»»
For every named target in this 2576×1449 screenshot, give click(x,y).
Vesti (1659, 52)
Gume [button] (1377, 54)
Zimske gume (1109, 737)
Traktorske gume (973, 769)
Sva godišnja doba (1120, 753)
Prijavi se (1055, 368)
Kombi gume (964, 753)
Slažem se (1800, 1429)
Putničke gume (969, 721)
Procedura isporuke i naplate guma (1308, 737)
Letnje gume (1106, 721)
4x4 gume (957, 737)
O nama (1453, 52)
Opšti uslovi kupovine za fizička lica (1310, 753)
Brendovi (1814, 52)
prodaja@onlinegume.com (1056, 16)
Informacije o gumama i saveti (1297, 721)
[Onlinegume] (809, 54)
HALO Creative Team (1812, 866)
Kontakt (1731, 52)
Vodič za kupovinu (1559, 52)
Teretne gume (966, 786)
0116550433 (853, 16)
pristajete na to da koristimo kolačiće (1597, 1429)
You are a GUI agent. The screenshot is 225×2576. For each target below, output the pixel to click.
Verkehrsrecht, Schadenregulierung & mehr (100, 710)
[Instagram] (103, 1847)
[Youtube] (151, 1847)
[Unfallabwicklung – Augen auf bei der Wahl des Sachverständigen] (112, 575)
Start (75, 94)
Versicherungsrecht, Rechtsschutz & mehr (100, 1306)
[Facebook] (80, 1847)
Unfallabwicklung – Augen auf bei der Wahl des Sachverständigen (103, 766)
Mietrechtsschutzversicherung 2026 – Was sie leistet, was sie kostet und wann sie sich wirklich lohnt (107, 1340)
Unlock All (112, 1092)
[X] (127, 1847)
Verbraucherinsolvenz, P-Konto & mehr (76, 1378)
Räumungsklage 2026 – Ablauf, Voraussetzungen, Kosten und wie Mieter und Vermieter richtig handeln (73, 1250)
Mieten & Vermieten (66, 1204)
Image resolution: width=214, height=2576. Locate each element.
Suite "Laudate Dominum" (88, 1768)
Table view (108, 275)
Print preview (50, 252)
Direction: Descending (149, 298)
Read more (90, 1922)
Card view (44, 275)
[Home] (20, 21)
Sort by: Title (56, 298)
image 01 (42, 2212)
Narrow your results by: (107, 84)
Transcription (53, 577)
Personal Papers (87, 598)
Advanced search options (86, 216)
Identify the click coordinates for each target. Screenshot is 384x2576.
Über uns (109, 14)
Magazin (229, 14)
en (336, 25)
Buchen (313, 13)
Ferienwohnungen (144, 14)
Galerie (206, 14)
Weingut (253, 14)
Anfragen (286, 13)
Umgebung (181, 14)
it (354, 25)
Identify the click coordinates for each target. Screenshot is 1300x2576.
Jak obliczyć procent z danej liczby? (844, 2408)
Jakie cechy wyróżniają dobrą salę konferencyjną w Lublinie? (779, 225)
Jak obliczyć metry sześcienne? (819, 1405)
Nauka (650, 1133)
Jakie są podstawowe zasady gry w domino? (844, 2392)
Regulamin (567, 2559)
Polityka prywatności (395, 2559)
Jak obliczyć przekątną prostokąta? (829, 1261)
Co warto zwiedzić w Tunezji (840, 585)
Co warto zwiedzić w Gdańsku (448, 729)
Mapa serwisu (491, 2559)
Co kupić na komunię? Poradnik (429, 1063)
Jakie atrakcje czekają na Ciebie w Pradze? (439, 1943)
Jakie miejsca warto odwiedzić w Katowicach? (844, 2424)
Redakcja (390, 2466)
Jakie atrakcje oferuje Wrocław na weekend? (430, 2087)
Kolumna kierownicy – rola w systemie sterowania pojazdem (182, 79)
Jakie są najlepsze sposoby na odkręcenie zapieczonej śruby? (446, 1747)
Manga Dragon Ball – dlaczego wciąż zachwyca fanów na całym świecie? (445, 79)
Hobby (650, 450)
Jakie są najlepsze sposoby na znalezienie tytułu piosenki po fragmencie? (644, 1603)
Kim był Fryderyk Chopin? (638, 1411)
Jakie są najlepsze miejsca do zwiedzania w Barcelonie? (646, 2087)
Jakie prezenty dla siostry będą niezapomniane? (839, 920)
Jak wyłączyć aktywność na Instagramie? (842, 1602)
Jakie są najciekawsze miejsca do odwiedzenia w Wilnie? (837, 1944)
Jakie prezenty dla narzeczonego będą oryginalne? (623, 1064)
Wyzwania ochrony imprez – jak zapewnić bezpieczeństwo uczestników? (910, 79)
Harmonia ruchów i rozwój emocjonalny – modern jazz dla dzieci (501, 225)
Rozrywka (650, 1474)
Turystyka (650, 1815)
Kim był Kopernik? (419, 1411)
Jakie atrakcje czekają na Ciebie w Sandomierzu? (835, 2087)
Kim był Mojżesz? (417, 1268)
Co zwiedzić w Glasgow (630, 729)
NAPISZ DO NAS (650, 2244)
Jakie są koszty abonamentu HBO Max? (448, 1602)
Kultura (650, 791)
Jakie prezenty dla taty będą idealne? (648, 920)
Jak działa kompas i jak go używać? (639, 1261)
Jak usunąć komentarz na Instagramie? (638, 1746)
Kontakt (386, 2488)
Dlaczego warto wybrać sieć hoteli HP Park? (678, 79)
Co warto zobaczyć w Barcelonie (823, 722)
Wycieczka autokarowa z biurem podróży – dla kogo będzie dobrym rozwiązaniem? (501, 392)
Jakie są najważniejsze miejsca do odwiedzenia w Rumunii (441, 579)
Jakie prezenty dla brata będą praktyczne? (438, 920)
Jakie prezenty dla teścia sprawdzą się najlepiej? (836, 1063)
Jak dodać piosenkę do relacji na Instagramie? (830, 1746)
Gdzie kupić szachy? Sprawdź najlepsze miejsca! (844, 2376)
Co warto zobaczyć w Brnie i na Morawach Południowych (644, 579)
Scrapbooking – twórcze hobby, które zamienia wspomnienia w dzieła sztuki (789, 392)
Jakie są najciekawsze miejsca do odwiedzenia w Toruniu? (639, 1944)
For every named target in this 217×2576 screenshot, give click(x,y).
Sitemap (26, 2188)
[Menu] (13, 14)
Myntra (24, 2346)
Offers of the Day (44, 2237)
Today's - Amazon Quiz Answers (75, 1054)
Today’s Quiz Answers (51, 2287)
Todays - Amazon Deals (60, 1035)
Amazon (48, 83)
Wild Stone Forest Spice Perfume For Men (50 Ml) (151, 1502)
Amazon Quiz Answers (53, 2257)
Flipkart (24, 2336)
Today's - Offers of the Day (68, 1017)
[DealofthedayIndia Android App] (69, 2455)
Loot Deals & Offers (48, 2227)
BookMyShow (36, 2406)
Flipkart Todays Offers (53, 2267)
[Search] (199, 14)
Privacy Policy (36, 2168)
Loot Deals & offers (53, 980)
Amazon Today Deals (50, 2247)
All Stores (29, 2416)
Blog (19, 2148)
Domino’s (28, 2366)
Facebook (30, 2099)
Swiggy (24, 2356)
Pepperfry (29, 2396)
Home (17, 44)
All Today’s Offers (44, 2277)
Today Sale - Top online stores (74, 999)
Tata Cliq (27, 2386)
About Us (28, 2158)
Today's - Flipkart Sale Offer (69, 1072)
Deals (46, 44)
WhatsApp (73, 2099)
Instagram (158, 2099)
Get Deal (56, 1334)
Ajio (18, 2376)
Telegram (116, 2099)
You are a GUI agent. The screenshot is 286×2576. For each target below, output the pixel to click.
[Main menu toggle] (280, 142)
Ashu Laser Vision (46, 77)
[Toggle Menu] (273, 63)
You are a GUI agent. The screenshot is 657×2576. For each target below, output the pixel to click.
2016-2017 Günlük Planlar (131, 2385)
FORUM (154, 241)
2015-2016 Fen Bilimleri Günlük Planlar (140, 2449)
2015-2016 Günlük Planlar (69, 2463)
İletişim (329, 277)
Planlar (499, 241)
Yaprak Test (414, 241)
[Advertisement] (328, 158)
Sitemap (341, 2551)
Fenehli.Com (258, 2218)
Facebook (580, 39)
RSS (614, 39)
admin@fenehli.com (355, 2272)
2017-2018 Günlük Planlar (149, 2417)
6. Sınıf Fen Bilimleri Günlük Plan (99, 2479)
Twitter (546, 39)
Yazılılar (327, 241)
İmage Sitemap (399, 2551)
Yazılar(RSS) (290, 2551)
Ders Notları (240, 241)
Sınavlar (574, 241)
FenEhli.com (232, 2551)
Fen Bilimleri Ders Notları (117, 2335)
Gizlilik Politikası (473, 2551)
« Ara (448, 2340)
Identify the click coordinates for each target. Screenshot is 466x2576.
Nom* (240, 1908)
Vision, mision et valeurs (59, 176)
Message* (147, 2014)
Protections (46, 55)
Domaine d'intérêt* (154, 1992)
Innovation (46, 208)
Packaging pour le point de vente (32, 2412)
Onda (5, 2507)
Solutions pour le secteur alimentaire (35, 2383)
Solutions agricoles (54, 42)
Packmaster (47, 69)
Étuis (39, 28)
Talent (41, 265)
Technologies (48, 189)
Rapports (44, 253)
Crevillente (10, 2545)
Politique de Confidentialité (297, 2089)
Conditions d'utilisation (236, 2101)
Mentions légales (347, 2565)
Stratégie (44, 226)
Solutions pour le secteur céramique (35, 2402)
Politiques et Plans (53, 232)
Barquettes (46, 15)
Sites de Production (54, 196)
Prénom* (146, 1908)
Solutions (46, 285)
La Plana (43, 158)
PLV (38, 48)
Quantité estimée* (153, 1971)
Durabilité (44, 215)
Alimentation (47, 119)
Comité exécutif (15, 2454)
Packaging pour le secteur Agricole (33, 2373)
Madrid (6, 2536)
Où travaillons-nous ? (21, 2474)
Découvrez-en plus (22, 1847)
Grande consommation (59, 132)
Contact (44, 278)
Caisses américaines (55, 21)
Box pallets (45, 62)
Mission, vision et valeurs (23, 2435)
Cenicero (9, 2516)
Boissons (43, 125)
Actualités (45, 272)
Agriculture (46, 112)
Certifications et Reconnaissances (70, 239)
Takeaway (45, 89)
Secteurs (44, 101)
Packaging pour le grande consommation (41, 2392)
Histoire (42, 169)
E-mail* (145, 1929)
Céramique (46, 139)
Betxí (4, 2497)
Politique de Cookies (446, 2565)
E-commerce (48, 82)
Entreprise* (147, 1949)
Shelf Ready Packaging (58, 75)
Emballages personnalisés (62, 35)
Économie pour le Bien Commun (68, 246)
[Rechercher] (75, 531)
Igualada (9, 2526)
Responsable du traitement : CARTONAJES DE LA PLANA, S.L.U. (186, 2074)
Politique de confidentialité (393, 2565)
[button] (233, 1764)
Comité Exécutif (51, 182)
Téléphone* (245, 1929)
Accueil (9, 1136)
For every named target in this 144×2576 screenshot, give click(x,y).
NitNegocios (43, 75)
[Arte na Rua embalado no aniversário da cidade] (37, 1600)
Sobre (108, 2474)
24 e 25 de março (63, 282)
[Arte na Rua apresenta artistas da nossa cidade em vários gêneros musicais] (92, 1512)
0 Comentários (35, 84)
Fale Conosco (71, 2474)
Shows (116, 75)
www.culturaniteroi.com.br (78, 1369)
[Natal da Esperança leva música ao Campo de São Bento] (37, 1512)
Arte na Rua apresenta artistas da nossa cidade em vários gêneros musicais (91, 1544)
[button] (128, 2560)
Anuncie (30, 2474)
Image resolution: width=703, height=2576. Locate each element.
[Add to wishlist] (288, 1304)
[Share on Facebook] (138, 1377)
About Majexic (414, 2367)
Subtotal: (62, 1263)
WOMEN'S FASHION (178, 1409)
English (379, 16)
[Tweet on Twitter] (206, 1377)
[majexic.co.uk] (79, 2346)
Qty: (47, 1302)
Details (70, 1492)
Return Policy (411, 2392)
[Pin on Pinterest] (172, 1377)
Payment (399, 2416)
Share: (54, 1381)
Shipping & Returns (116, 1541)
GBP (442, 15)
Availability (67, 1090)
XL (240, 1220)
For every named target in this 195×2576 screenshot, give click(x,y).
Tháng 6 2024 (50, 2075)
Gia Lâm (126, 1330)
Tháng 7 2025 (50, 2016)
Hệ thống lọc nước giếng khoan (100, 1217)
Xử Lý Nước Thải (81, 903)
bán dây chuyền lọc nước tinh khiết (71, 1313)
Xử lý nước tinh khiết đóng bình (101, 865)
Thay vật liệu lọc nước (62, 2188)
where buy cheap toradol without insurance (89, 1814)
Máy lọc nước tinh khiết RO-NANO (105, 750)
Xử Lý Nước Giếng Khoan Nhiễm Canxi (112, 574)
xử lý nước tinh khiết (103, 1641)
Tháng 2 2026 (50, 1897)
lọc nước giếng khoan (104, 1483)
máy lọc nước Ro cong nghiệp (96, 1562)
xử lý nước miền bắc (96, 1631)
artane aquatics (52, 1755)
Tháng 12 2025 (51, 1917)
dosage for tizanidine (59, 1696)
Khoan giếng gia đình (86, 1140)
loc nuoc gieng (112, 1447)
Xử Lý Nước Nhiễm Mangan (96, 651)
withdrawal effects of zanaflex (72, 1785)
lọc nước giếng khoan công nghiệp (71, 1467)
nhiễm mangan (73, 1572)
««
Above are the records; copy exactly the lines from the line with "[Search] (199, 14)" through the line with "Get Deal (56, 1334)", both included.

[Search] (199, 14)
Privacy Policy (36, 2168)
Loot Deals & offers (53, 980)
Amazon Today Deals (50, 2247)
All Stores (29, 2416)
Blog (19, 2148)
Domino’s (28, 2366)
Facebook (30, 2099)
Swiggy (24, 2356)
Pepperfry (29, 2396)
Home (17, 44)
All Today’s Offers (44, 2277)
Today Sale - Top online stores (74, 999)
Tata Cliq (27, 2386)
About Us (28, 2158)
Today's - Flipkart Sale Offer (69, 1072)
Deals (46, 44)
WhatsApp (73, 2099)
Instagram (158, 2099)
Get Deal (56, 1334)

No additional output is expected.